Interrogé sur le plateau de BFM, le ministre de l'Intérieur s’est montré particulièrement virulent envers la journaliste, faisant réagir à droite comme à gauche.
« Je vous demande pardon ? Comment vous me parlez ? C'est quoi le problème ? » Ce n’est pas une prise de bec en pleine rue, non : c’est la matinale de BFMTV / RMC en début de campagne présidentielle, entre une journaliste et un ministre. Elle, c’est Apolline de Malherbe, présentatrice phare de BFM TV ; lui, c’est Gérald Darmanin, ministre de l’Intérieur.
En direct sur le plateau de BFM, ce dernier n’a pas apprécié les remarques sur les chiffres de la sécurité, peu avantageux pour son ministère. Violences, atteintes aux personnes, homicides, coups et blessures, sans oublier les violences sexuelles : tous ces indicateurs sont en hausse pour l’année 2021. Et pas de bol pour Darmanin, les chiffres viennent de ses services.

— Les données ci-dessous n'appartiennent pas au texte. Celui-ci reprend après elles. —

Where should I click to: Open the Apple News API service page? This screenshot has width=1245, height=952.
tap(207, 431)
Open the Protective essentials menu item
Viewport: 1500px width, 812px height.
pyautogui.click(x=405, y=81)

« Est-ce que vous ne vous êtes pas réveillés un peu tard sur les questions de sécurité? », a donc demandé la présentatrice, avant de s’entendre répliquer par le ministre : « J’ai regardé votre logo, je pensais qu’on était sur CNews, mais en fait on est bien sur BFMTV. » Peut-être était-il à court d’arguments ? La suite a continué dans l’envolée lyrique et les noms d’oiseaux, à base de « populiste », de « Calmez-vous Madame, ça va bien se passer » ou encore de « Je réponds comme vous m’agressez ».

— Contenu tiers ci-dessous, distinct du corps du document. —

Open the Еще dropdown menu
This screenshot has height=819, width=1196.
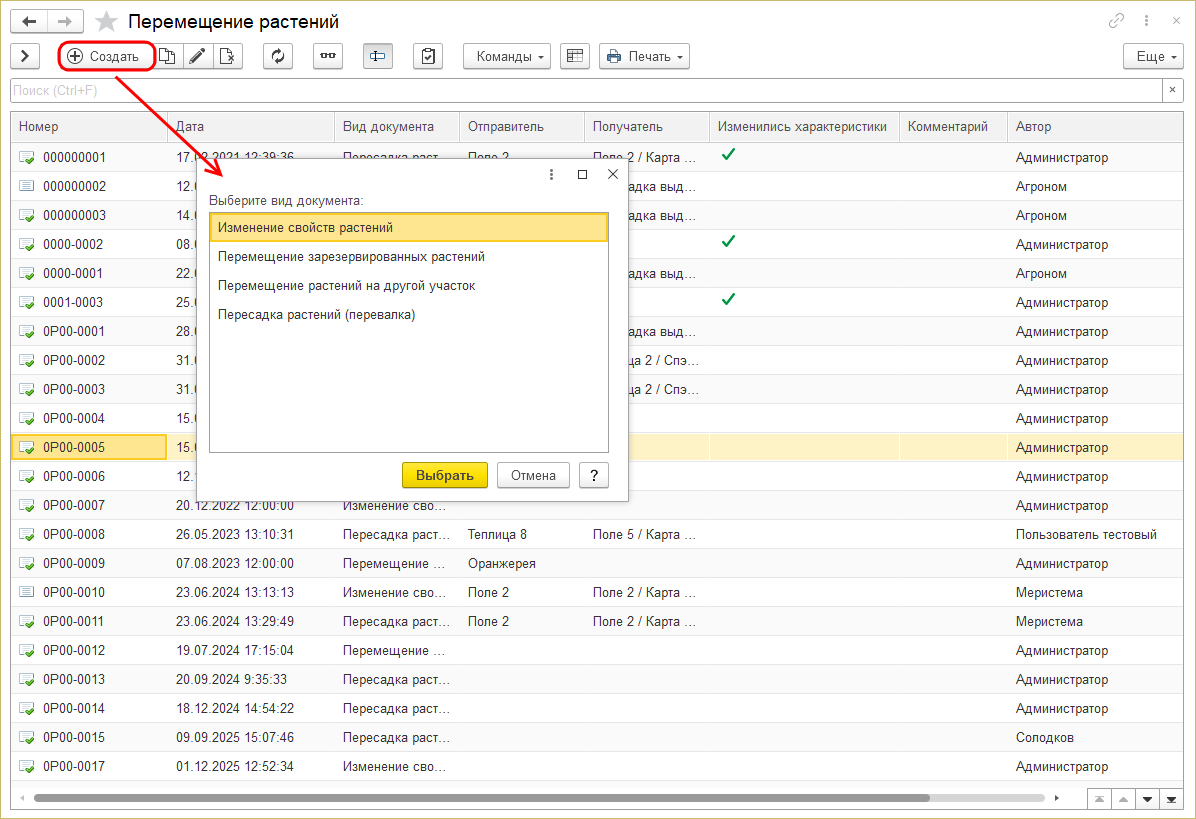pyautogui.click(x=1153, y=57)

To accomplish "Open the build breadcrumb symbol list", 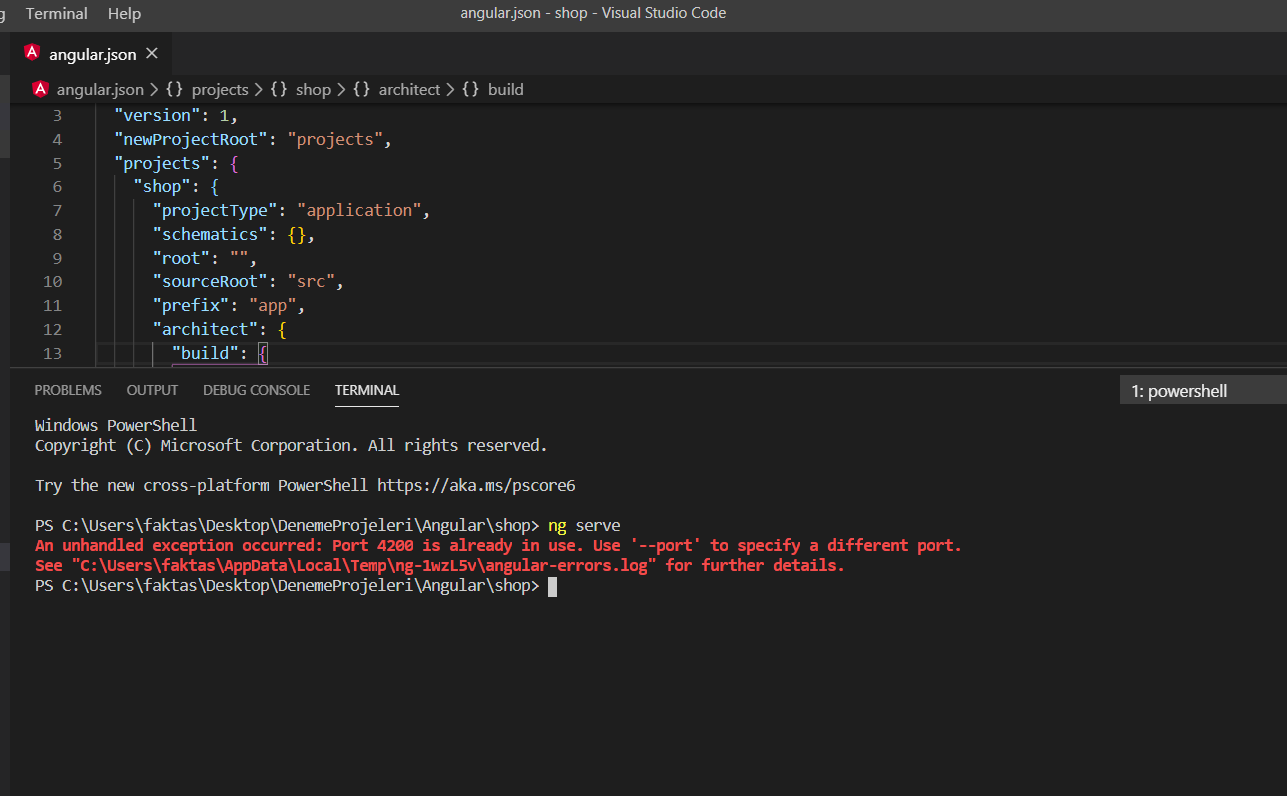I will pyautogui.click(x=506, y=89).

Une réaction jugée sexiste
Il n’a pas fallu longtemps pour que l’opposition réagisse à cette interview hors norme, ou en tout cas plus virulente que d’habitude. À gauche, le secrétaire national d'EELV Julien Bayou a dénoncé le « sexisme crasse » du ministre, tandis que le compte twitter Women who do stuff dénonce « une réponse paternaliste et misogyne (il est à deux doigts de la traiter d’hystérique) ». Un nouvel épisode dans les accusations de sexisme envers Gérald Darmanin, déjà bête noire des féministes pour ses démêlés avec la justice. Accusé de viol et de harcèlement en 2017, puis d’abus de faiblesse en 2018, il a été blanchi dans chacun de ces cas lors des deux dernières années.

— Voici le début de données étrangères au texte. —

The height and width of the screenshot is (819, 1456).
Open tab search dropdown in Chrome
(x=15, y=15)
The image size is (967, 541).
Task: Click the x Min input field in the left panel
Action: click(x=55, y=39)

À droite, on s’est empressé plutôt de s’engouffrer dans la brèche politique. Chez Les Républicains, on s’en prend au « Mépris macroniste épisode 852 ». Idem pour Éric Zemmour qui fustige le « naufrage abyssal de la politique sécuritaire d’Emmanuel Macron » et en profite pour se poser en solution : « Dans 60 jours, je ferai de la protection des Français une priorité absolue. »
D’où est parti cet échange de tirs ? Il est possible qu’Apolline de Malherbe ait voulu taper fort cette fois, après la vidéo de la semaine dernière où elle tutoyait Patrick Balkany — lequel doit retourner ce mercredi en prison pour avoir violé son contrôle judiciaire. Mais même si elle avait voulu réagir à cette affaire, avant toute autre considération, elle n’a fait ici que son travail. C’est surtout la violence du ministre qui étonne en réalité, encore davantage sur une chaîne TV peu habituée à ce genre de frasques. Gérald Darmanin aurait-il raison, lorsqu’il déclare se croire sur CNews ? Peut-être, en effet. Mais pour reprendre ses termes favoris, il est au moins aussi responsable de cet « ensauvagement » médiatique que ne l’est BFM.